GIVEN RECORDS: Begin
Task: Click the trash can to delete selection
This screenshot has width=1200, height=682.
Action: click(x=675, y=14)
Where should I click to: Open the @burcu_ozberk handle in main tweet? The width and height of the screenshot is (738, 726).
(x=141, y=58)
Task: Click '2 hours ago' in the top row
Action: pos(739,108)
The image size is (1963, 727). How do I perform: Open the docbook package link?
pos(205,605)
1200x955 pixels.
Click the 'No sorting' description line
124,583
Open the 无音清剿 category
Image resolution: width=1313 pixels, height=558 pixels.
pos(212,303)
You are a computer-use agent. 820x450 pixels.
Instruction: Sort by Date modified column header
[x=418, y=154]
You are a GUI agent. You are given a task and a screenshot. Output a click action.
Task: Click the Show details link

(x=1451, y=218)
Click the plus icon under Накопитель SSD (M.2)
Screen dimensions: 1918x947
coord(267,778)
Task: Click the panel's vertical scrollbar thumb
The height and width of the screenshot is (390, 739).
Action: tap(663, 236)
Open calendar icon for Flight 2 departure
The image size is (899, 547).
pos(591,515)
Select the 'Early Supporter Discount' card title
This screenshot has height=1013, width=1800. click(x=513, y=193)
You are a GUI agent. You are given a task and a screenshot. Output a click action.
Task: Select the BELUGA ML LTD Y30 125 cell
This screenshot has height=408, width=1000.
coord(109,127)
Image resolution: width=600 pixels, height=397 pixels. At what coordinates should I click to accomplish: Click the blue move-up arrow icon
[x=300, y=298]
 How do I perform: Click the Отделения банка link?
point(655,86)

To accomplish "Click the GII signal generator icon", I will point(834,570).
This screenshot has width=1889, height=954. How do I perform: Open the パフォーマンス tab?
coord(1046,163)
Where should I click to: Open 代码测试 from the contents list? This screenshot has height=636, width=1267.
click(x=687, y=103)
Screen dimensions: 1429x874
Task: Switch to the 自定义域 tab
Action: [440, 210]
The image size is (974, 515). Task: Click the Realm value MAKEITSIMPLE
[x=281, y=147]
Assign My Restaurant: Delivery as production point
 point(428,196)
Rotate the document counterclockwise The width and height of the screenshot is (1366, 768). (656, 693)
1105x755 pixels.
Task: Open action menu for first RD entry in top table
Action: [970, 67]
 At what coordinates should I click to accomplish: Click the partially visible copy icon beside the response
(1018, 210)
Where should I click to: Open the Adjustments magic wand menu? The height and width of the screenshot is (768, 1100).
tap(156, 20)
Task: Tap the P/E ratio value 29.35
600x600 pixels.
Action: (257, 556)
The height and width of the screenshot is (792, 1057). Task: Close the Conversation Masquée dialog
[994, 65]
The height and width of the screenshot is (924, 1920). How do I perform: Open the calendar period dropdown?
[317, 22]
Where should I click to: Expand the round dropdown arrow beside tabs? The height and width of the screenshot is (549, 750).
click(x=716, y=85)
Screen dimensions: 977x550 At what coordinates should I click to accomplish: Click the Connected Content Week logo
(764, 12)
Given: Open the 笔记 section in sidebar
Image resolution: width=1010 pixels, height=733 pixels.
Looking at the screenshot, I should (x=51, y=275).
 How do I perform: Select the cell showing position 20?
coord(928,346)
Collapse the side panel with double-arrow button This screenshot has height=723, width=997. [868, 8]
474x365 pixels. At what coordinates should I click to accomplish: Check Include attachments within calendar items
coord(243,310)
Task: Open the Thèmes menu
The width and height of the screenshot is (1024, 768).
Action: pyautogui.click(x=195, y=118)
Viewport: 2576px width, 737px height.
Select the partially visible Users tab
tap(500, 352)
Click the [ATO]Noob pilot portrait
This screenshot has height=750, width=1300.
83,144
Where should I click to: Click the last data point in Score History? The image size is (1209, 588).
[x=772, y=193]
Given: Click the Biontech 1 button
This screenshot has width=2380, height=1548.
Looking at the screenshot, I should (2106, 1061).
GIVEN RECORDS: End
> _ASSIGNMENT_: Copy out all lines of the listing above that include "button".

> _COMPLETED EXERCISE_:
Collapse the side panel with double-arrow button This screenshot has height=723, width=997. [868, 8]
Given: Click the Biontech 1 button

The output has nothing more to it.